Suggestion: retain the first observation of each bird movement to map the distance for next high tide.
You will find the required data to work in the ~.data/ folder.
| Data | Description |
|---|---|
| bird_track.rda | track points of individual birds. Unique ID in column track_id |
| tidepeak.rda | 2020 and 2021 tide peak time and height for Lisbon port |
| Column | Description |
|---|---|
| date_l | datetime of every record |
| track_id | unique ID for a single movement |
| speed | ground speed for the record |
| heading | compass orientation for the record |
| altm | altitude in meter for the record |
This dataset is GPS-PPT like. Every line is a obtained position. Individual movements are identified by a single unique ID [track_id]. A few variables are available for every position but they can result a NULL/NA (fail to record).
-
Take care with projections. Data are provided in geographic (WGS84 EPSG 4326) and projected reference systems (PT-TM06 EPSG 3763).
-
Remember to deal with NA values when summarizing.
-
Use a raster elevation model to get elevation data from. We are not providing any DEM raster for this test. For 30m SRTM DEM, the tiles for Portugal can be found here. A 25m resampled SRTM can be found here.
-
Remember that some questions will be easier to approach using data.table package (specially directional roll joins).
-
You may find it useful to programmatically download and read this 25m SRTM raster tiles directly from this temporary source.
# Install and load packages
library(googledrive)
library(raster)
temp <- tempfile(fileext = ".zip")
# For tile srtm_35_05 the link is
# https://drive.google.com/file/d/1D8QNshjsY7X700X8MfXFqO3RoXpKGQ2x/view?usp=sharing
# Retain tile_ID from the link above
# Download a ~20Mb zip file.
# In the process a wizard will guide you to work with the API (use your Google account)
dl <- drive_download(
as_id("1D8QNshjsY7X700X8MfXFqO3RoXpKGQ2x"), path = temp, overwrite = TRUE)
# Unzip to a temp folder (~170Mb asc file)

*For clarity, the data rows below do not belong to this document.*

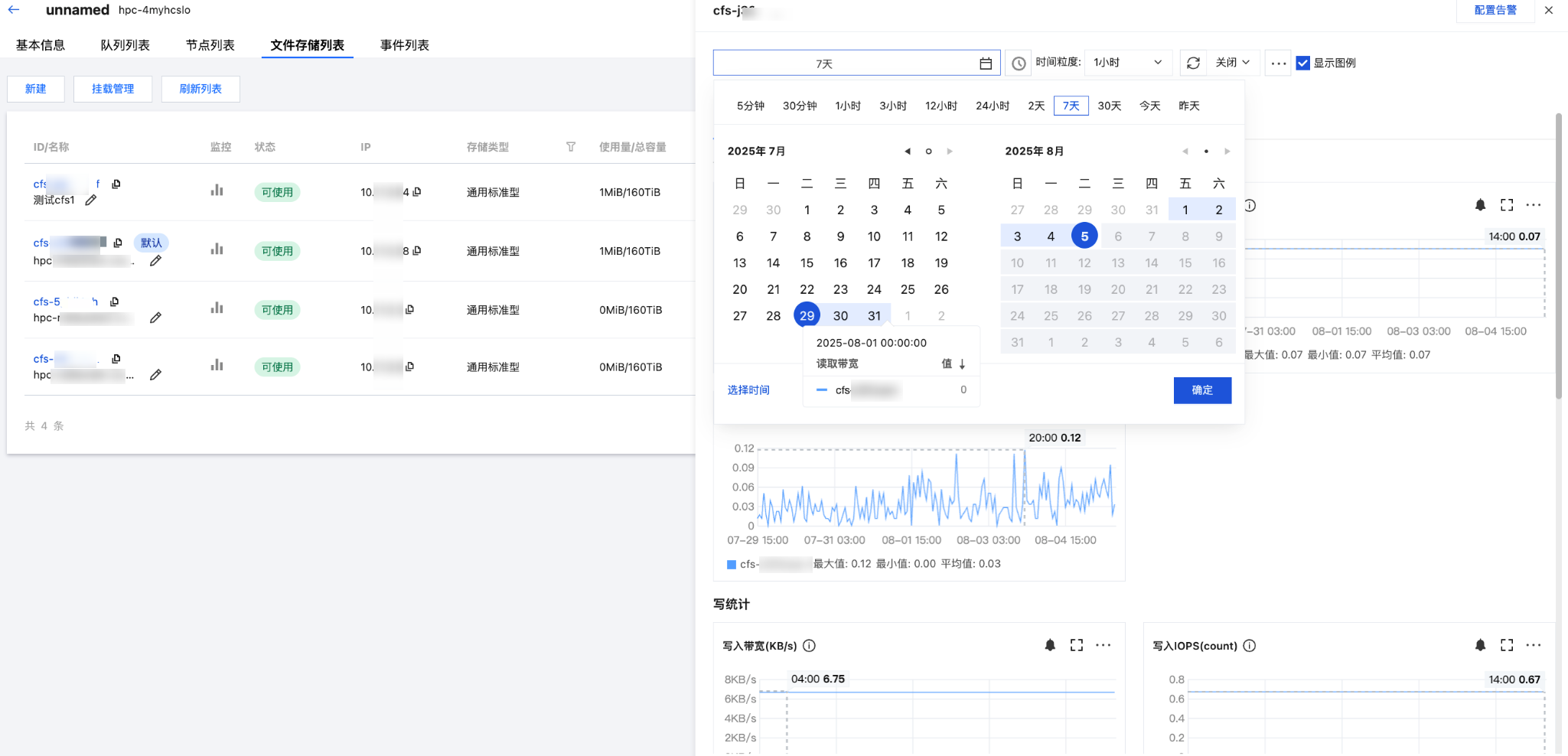
Task: Click alarm bell icon on 写入带宽 chart
Action: pyautogui.click(x=1050, y=646)
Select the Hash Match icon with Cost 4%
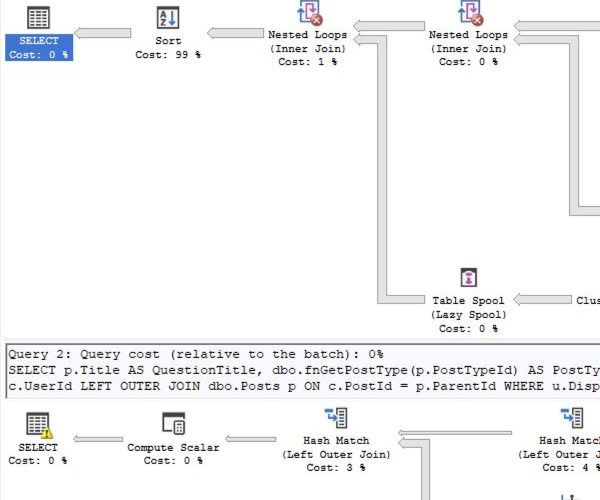600x500 pixels. tap(572, 418)

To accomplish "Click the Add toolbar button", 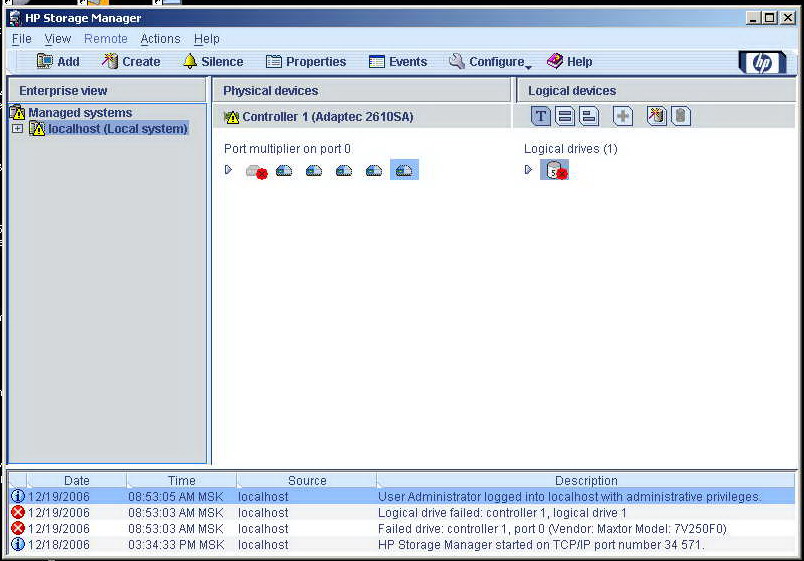I will [58, 62].

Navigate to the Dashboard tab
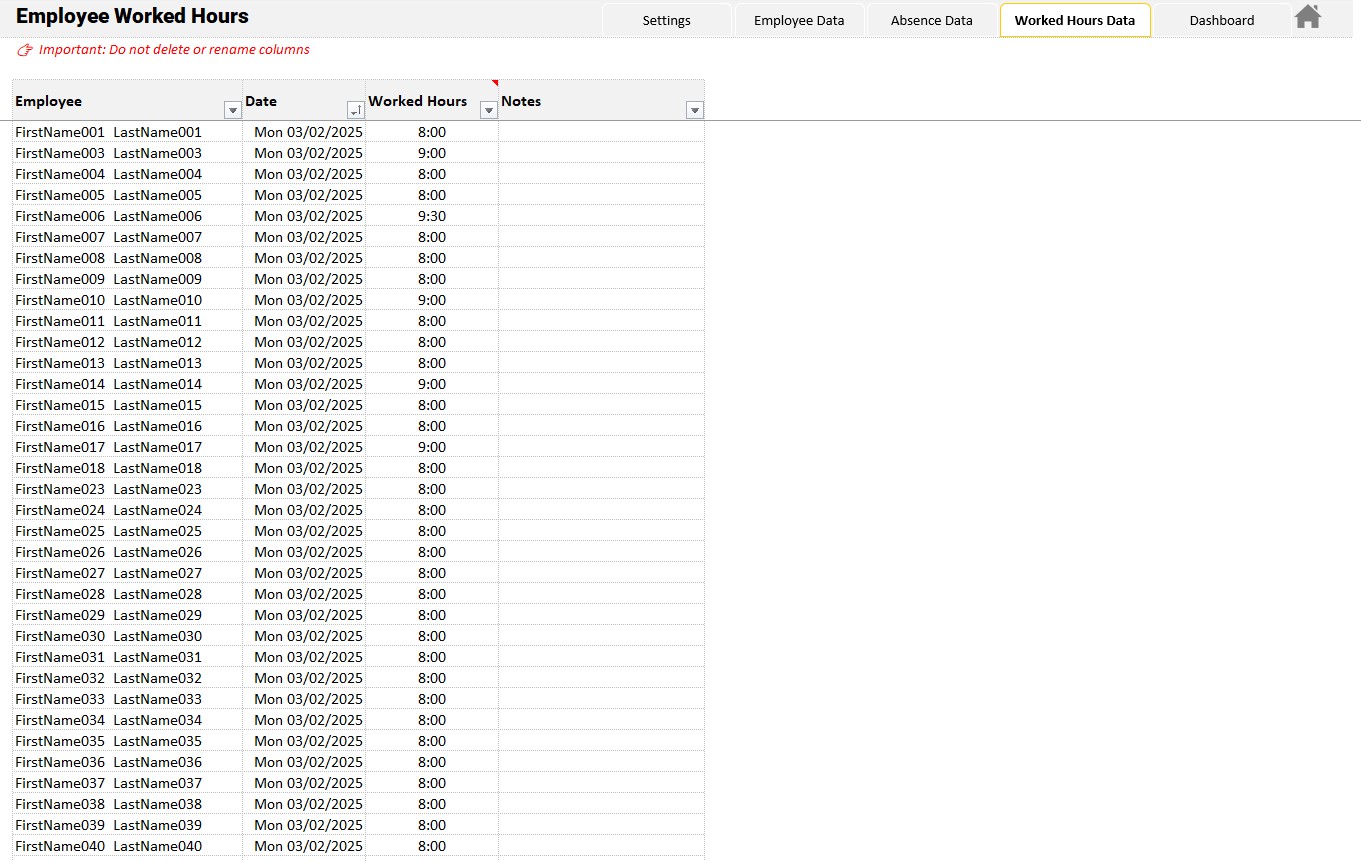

out <- unzip(temp, exdir = tempdir())
# Read asc raster from temp folder
tile1 <- raster(out[2])
# Plot to check
plot(tile1)- If running your analysis from Windows OS, you can import data directly from github repo with:
dat_url <- 'https://raw.githubusercontent.com/pecard/testeR/master/data/e2p.rda?raw=true'
download.file(dat_url,"e2p", method="curl")
load("e2p")
e2pInstead, you can simply download the data from the repository into a local folder.